● **WORK TASK**: In the material below, find each line with the string "pixels" and copy it.

DATASET EXTRACT Block Start

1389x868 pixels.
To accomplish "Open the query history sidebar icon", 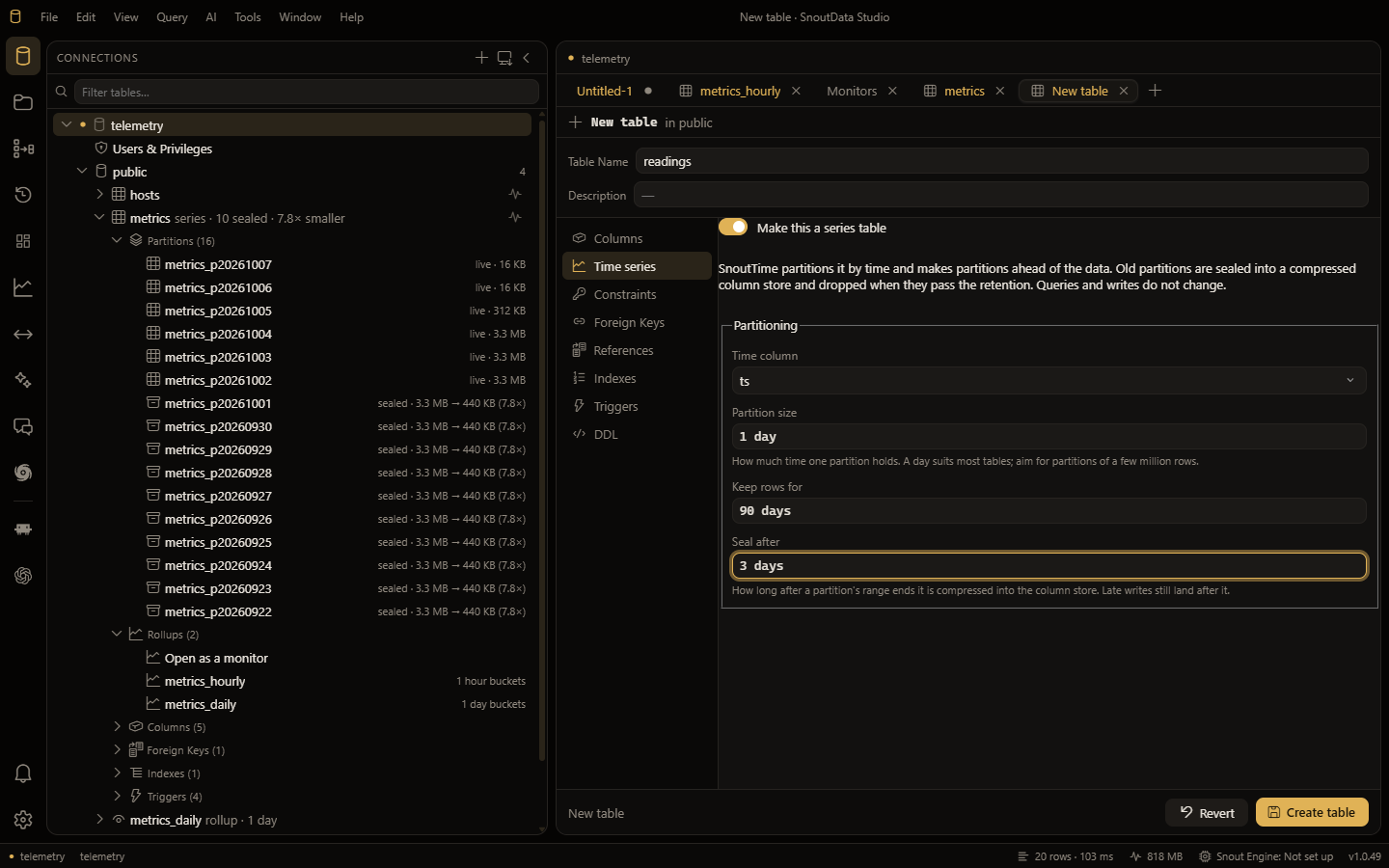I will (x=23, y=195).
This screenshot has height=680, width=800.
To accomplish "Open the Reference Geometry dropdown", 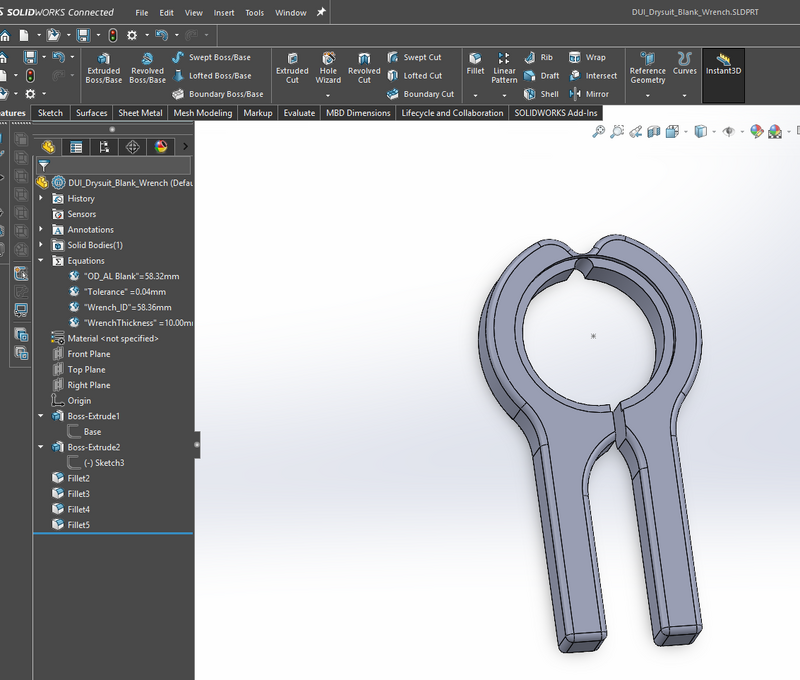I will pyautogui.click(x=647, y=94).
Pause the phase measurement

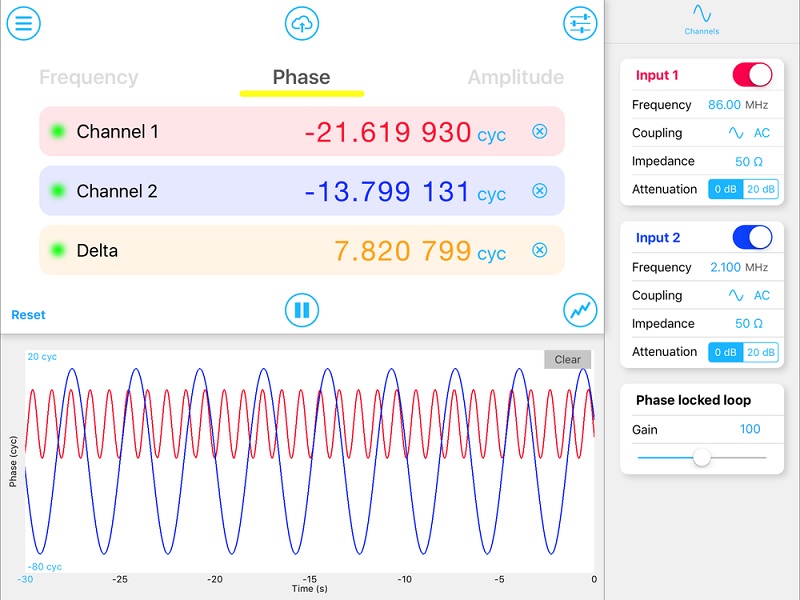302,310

DATASET EXTRACT Block End
DATASET EXTRACT Block Start

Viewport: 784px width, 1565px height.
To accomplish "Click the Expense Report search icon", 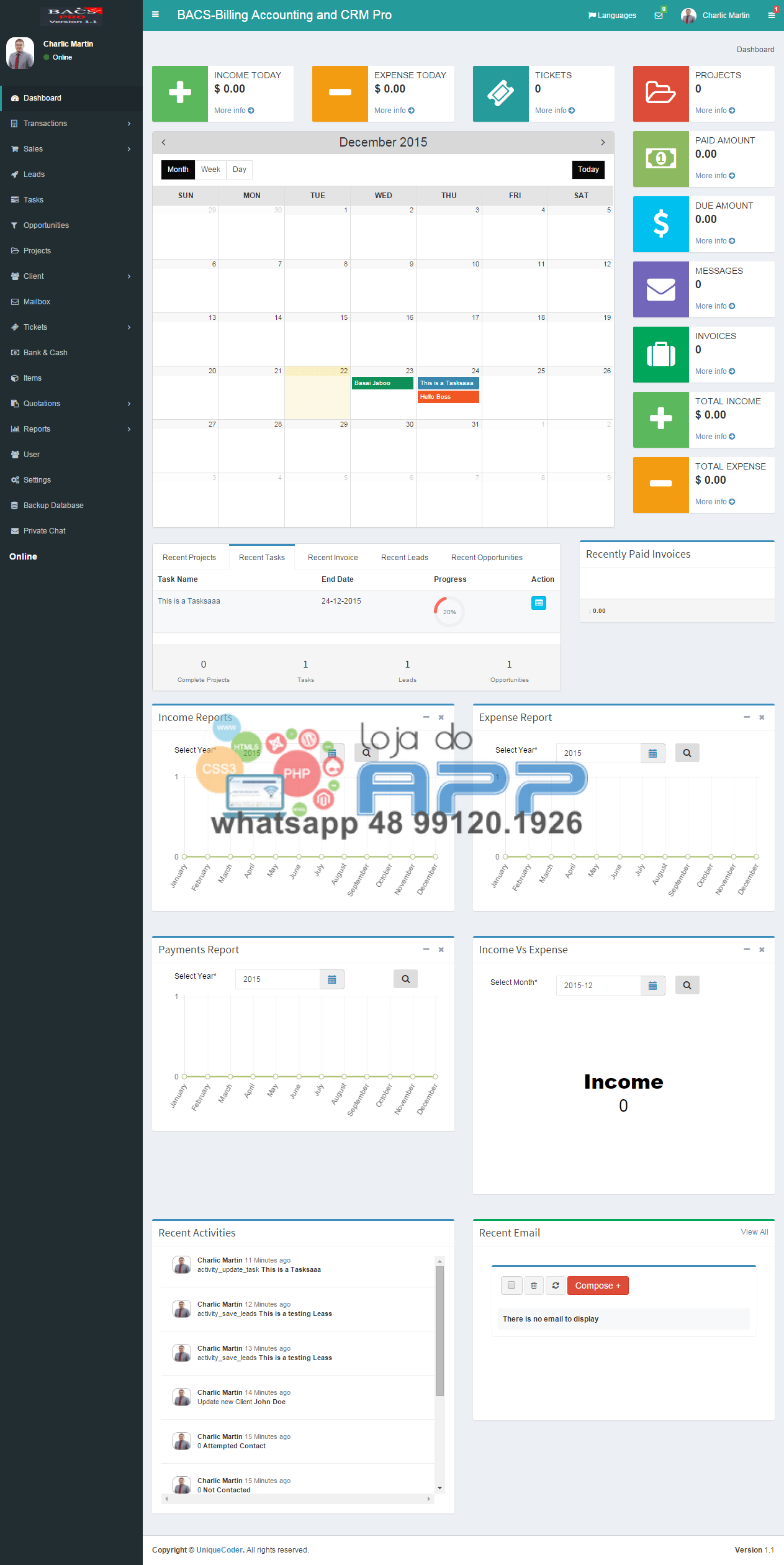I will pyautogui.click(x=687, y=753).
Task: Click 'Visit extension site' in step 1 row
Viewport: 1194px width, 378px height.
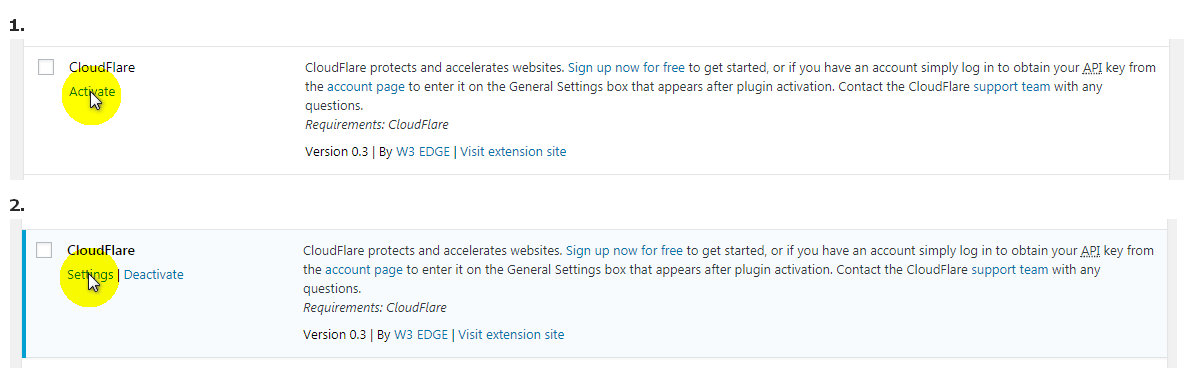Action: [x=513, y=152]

DATASET EXTRACT Block End
DATASET EXTRACT Block Start

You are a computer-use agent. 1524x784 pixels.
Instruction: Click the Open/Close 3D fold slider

DATASET EXTRACT Block End

● **FINISHED EXERCISE**:
1389x868 pixels.
You are a computer-use agent. 1524x784 pixels.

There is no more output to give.